In the eyes of the general public and progressive intellectuals, science—which is constantly advancing—cannot be conservative. By conservative, I mean preserving, safeguarding, and maintaining things, structures, and unchanging ideas. But is science only progressive?
Scientific ideas are often seen as revolutionary, wiping away the past, the tabula rasa.
However, while ideas evolve, change, and modify, they still preserve certain older ideas that inspire the new ones. In this sense, we will see that science preserves more than it changes. But this is not opposed to progress. Actually, the foundation of science itself obeys a law of conservation, despite being in constant motion. As for scientists, Albert Einstein is the famous symbol of both scientific and political progress (Person of the Century 1999). We often hear that he revolutionized physics and our understanding of nature.
However, the historical reality is more complex than we think. Einstein could be a staunch conservative in many aspects, while other scientists who are perceived as more conservative were more open to progress.
This article examines the contradictions and hesitations between progress and conservation inherent to science and the people who shape it through the illustrious example of Einstein. We will defend the thesis that sciences are built in the image of nature, i.e., preserving what needs to be preserved and constantly evolving to endure. At the end, we will support the idea of the existence of a complementarity rather than a dichotomy between progress and conservation in the construction of science.
Einstein vs. Bohr: Revolutionaries or Conservatives?
As compared to his theory of relativity, Einstein is less known to the general public for his work in quantum physics, which nevertheless earned him the 1921 Nobel Prize in physics. His interpretation of the photoelectric effect in one of his four articles in 1905 introduced the idea of light particles, or light quanta, now known as photons (Einstein 1905a). Building upon the 1899 work of Max Planck, another illustrious German physicist, and the experimental research of Heinrich Hertz in 1897, Einstein wrote, in my opinion, his best article in 1905 because he was able to demonstrate a property of nature that was still being debated at the time, namely the existence of elementary particles.
Although the hypothesis of energy quanta had been proposed by Planck in 1899, Einstein was the first to take the decisive step and embrace the quantum nature of matter on a microscopic scale. His explanation, simple and elegant, was the most convenient way to describe nature, that is, the observation of phenomena. Yet he was not among those who completely revolutionized atomic physics. He strongly opposed the work of the Copenhagen school and its leader, Niels Bohr. Did he oppose the theoretical results? No, he opposed the philosophical interpretation of those results.
Quantum physics is based on the idea of intrinsic randomness in nature. The uncertainty principle, formulated by Werner Heisenberg (1971) in 1927, provides the clearest formulation of this concept. The statement of this principle tells us it is impossible to simultaneously know the position and velocity of a moving particle.

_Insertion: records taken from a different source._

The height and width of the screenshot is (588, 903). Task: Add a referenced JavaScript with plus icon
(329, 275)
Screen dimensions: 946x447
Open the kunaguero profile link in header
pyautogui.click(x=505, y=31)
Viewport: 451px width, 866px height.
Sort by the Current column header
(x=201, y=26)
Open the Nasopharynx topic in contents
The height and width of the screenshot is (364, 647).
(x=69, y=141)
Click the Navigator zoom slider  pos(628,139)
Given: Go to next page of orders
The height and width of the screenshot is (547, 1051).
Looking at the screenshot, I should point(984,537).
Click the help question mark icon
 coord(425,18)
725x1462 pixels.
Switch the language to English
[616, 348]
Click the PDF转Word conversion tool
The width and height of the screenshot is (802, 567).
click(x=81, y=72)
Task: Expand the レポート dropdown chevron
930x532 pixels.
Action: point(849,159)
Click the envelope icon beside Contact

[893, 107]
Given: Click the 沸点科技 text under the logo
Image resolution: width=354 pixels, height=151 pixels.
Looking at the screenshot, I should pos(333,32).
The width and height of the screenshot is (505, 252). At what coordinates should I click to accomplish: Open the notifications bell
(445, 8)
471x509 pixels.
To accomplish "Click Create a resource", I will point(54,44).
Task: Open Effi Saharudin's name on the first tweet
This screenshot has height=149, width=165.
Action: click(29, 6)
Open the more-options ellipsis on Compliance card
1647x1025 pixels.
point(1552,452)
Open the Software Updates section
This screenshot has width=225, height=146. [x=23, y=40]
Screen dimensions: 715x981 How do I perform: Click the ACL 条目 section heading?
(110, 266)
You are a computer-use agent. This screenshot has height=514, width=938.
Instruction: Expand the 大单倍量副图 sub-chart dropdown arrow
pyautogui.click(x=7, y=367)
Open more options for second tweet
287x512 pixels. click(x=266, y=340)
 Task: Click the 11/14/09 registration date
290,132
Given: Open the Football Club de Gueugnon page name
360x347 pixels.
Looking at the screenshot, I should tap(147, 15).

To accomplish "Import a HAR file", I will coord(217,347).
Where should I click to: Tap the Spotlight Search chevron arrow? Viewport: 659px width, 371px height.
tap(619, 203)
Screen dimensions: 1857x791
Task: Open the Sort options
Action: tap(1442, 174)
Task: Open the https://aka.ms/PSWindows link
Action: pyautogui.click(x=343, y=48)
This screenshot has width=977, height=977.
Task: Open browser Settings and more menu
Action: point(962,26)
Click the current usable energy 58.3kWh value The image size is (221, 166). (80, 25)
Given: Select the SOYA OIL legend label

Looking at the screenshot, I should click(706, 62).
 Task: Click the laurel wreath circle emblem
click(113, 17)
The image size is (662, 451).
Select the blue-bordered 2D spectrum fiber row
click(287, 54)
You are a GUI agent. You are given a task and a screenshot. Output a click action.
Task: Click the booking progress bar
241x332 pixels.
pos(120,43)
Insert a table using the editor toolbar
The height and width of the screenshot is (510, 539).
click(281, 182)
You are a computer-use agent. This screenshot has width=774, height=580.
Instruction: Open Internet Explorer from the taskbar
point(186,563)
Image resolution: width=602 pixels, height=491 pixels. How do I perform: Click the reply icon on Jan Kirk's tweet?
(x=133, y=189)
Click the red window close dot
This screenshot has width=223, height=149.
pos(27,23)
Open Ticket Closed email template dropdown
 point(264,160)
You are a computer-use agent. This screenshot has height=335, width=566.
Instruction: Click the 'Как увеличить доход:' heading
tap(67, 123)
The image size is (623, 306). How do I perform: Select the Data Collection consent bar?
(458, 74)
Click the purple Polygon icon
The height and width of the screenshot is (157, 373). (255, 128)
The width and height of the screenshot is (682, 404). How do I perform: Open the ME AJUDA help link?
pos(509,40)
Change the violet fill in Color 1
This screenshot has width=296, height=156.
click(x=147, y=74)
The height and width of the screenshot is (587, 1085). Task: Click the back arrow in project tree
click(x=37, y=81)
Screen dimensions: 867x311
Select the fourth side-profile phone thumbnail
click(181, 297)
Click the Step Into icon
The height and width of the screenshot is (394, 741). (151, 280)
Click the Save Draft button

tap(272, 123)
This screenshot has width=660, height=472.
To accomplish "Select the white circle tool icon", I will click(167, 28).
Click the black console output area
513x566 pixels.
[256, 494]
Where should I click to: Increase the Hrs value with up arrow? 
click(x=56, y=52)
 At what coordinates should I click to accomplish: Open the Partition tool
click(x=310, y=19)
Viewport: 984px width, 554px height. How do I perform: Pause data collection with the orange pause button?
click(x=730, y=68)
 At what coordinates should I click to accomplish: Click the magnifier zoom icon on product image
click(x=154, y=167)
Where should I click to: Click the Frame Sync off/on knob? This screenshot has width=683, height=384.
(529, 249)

Furthermore, if we know the uncertainty in the measurement of position, then the uncertainty in the measurement of velocity is at least equal to a certain value that is inversely proportional to the first uncertainty. Due to this fundamental uncertainty, the classical description of matter no longer works. We can no longer, as Newton did, describe a particle as a material point. Another representation is therefore necessary.
In 1926, Erwin Schrödinger proposed an equation, now bearing his name, that describes the dynamics of a particle using a wave function. Thus, a particle is seen as a wave on an atomic scale and as a particle on our scale. What is surprising is that, conversely, in the case of light, it was first shown to behave like a wave (according to the works of Thomas Young in 1804, James Clerk Maxwell in 1850, and Heinrich Rudolf Hertz in 1898), and then in 1905, it was shown to behave as a particle, the famous photon. This seems contradictory: light is both a wave and a particle. As for atomic matter, we face a similar problem. Indeed, a particle behaves like a wave, but when we observe this particle, we see it as a particle. To resolve this problem in the interpretation of quantum physics, the physicist Niels Bohr formulated in 1928 one of the greatest ideas in the philosophy of science of the twentieth century: the principle of complementarity (Bohr 1928).